▸ Set of tasks
A – Answer these questions about the KDD Cup 2009 description, one per line:
(i) Which company supplied the marketing databases?
(ii) What term does the description use for customers buying upgrades or add-ons offered to them?
(iii) Who developed the industrial customer analysis platform?
B – Can you summarize the KDD Cup 2009 description in two sentences?
C – Rewrite the paragraph of the KDD Cup 2009 description that begins "The most practical way, in a CRM system" as a short bulleted list that keeps its main facts.

▸ Passage provided
.....
This is the full version of the KDD Cup 2009 dataset

This Year's Challenge

Customer Relationship Management (CRM) is a key element of modern marketing strategies. The KDD Cup 2009 offers the opportunity to work on large marketing databases from the French Telecom company Orange to predict the propensity of customers to switch provider (churn), buy new products or services (appetency), or buy upgrades or add-ons proposed to them to make the sale more profitable (up-selling).

The most practical way, in a CRM system, to build knowledge on customer is to produce scores. A score (the output of a model) is an evaluation for all instances of a target variable to explain (i.e. churn, appetency or up-selling). Tools which produce scores allow to project, on a given population, quantifiable information. The score is computed using input variables which describe instances. Scores are then used by the information system (IS), for example, to personalize the customer relationship. An industrial customer analysis platform able to build prediction models with a very large number of input variables has been developed by Orange Labs. This platform implements several processing methods for instances and variables selection, prediction and indexation based on an efficient model combined with variable selection regularization and model averaging method. The main characteristic of this platform is its ability to scale on very large datasets with hundreds of thousands of instances and thousands of variables. The rapid and robust detection of the variables that have most contributed to the output prediction can be a key factor in a marketing application.
.....
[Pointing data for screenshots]
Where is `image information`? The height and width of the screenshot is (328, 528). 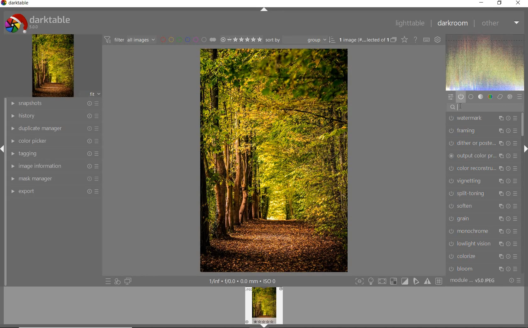
image information is located at coordinates (53, 166).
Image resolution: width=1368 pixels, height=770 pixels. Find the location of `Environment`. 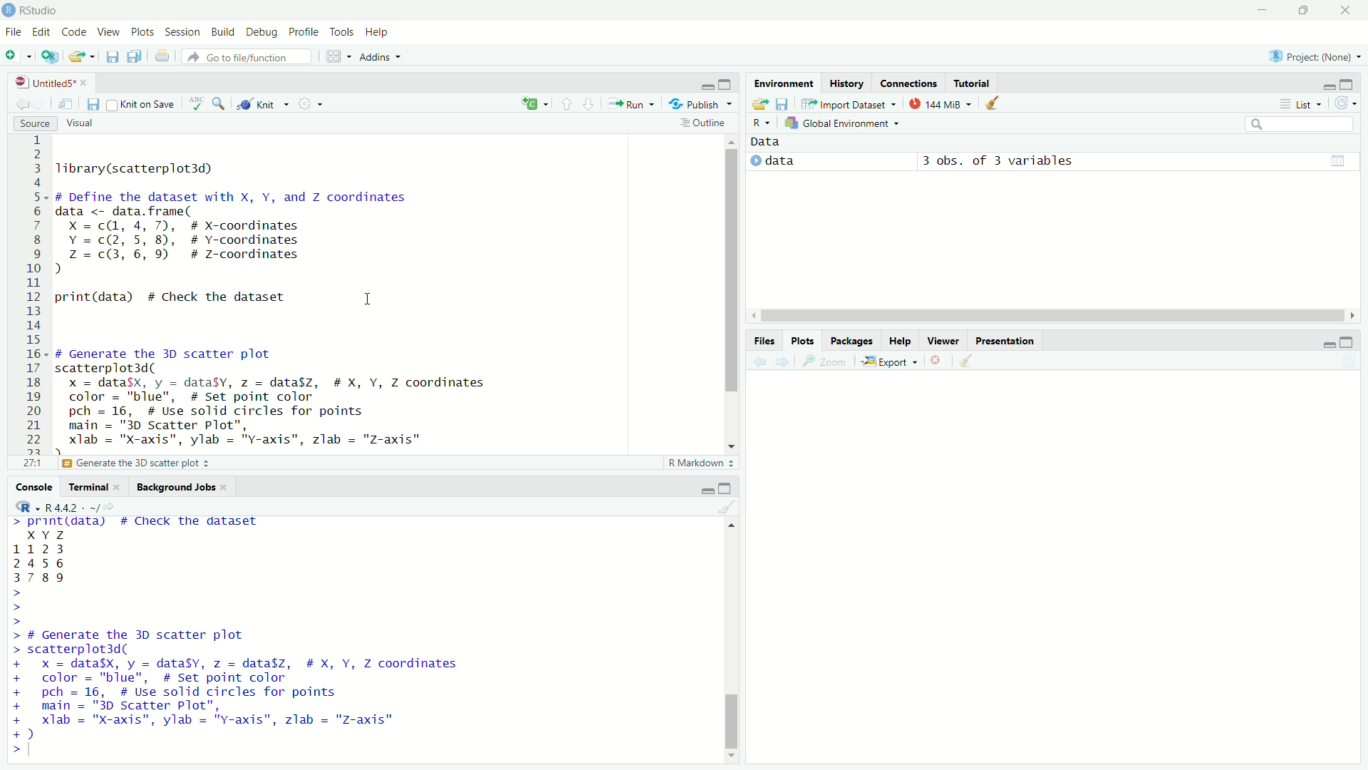

Environment is located at coordinates (780, 79).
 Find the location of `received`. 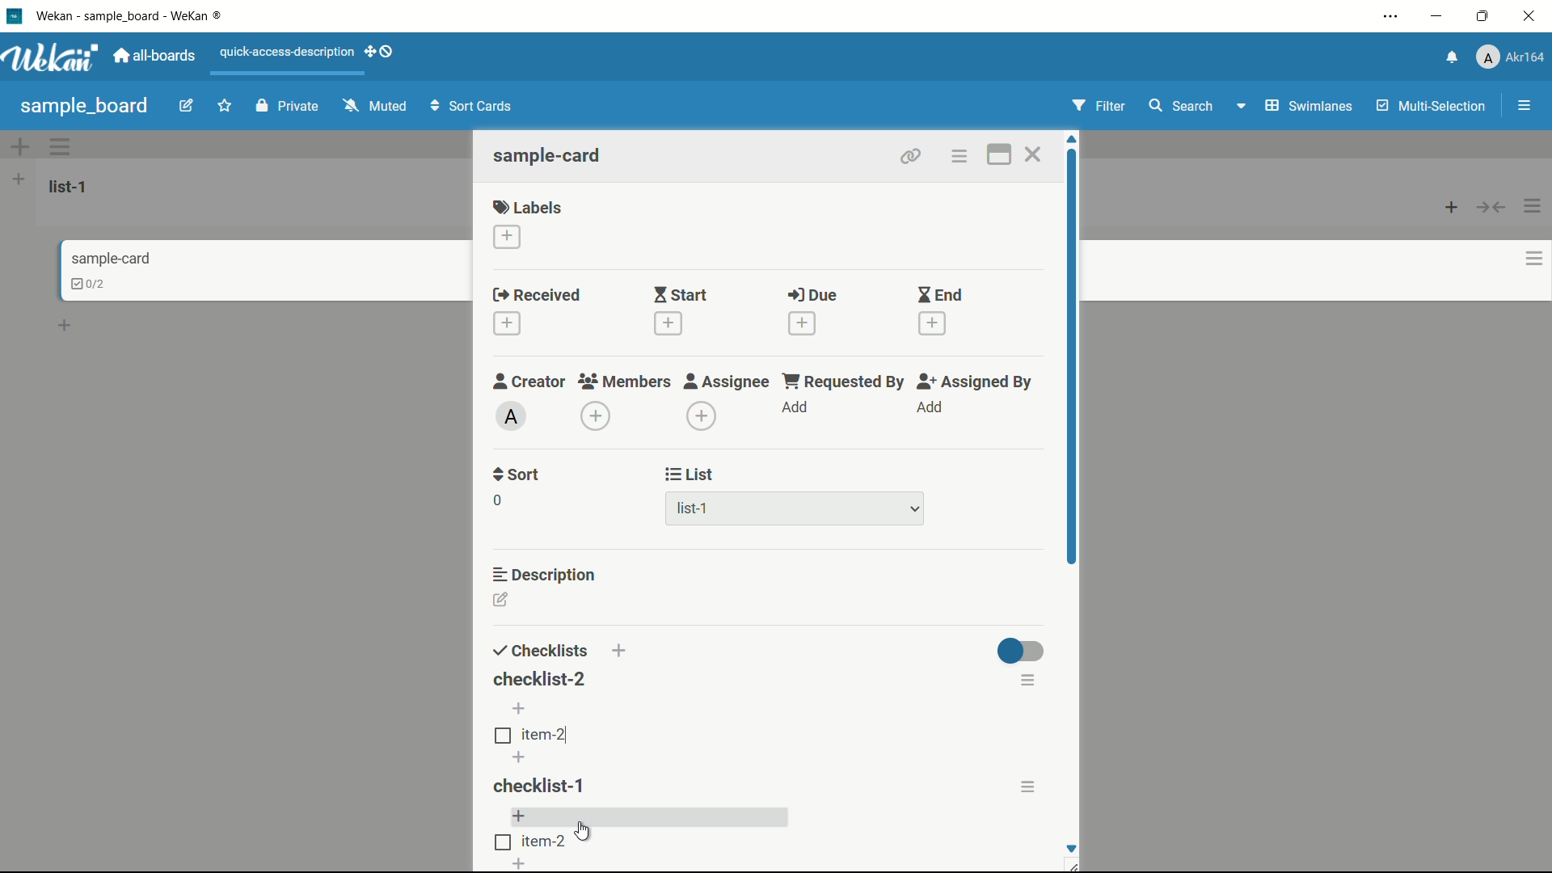

received is located at coordinates (537, 296).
.....
▸ Solutions below
A –
(i) Orange, the French telecom company
(ii) Up-selling
(iii) Orange Labs

B – The KDD Cup 2009 uses large marketing databases from the French telecom company Orange to predict customers' propensity to switch providers (churn), buy new products or services (appetency), or buy upgrades or add-ons (up-selling). In a CRM system, this knowledge is built as scores computed from input variables, and Orange Labs has developed a platform that builds prediction models with a very large number of input variables and scales to datasets with hundreds of thousands of instances and thousands of variables.

C –
- Producing scores is the most practical way to build customer knowledge in a CRM system.
- A score is a model's output that evaluates all instances of a target variable such as churn, appetency, or up-selling.
- Scores are computed from input variables describing the instances and are used by the information system, for example to personalize the customer relationship.
- Orange Labs developed an industrial customer analysis platform that builds prediction models with a very large number of input variables.
- The platform combines an efficient model with variable selection regularization and model averaging, and it scales to hundreds of thousands of instances and thousands of variables.
- Rapid, robust detection of the variables contributing most to a prediction can be a key factor in marketing applications.